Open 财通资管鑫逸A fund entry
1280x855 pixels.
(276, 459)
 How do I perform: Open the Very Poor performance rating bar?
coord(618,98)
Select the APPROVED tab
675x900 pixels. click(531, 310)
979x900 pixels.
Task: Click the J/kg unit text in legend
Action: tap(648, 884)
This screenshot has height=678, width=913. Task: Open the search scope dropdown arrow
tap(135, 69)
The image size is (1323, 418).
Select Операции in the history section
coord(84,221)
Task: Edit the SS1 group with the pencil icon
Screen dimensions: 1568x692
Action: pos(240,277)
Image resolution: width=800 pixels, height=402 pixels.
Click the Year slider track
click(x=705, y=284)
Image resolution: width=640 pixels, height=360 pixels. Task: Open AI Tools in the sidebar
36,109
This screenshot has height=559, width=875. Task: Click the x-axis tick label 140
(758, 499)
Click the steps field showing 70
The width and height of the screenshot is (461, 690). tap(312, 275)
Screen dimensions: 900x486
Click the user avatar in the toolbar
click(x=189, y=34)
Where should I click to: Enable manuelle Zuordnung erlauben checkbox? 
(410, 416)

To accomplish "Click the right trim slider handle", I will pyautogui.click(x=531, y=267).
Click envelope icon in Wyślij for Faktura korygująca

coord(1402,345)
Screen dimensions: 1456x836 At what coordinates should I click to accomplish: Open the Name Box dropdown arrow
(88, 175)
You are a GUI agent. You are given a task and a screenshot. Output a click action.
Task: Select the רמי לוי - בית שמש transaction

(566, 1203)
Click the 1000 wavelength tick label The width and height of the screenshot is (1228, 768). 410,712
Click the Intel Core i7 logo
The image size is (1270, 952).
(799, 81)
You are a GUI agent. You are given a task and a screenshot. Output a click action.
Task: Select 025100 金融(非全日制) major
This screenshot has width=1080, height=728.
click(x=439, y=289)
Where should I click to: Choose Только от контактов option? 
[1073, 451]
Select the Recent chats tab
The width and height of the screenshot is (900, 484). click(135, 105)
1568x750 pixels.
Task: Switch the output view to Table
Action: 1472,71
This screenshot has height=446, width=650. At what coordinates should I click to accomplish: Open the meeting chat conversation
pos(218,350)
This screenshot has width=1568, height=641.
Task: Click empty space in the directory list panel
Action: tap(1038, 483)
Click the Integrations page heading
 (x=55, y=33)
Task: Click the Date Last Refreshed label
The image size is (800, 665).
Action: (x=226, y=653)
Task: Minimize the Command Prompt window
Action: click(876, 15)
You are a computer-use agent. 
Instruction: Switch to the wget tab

• • •

PROBLEM TO SOLVE
Write out each line exactly, starting with the line that contains "Select the Recent chats tab" and stopping after the last line of the data.

YOUR RESPONSE
Select the Recent chats tab
The width and height of the screenshot is (900, 484). click(135, 105)
1568x750 pixels.
Task: Switch the output view to Table
Action: 1472,71
This screenshot has height=446, width=650. At what coordinates should I click to accomplish: Open the meeting chat conversation
pos(218,350)
This screenshot has width=1568, height=641.
Task: Click empty space in the directory list panel
Action: tap(1038, 483)
Click the Integrations page heading
 (x=55, y=33)
Task: Click the Date Last Refreshed label
The image size is (800, 665).
Action: (x=226, y=653)
Task: Minimize the Command Prompt window
Action: click(876, 15)
You are a computer-use agent. 
Instruction: Switch to the wget tab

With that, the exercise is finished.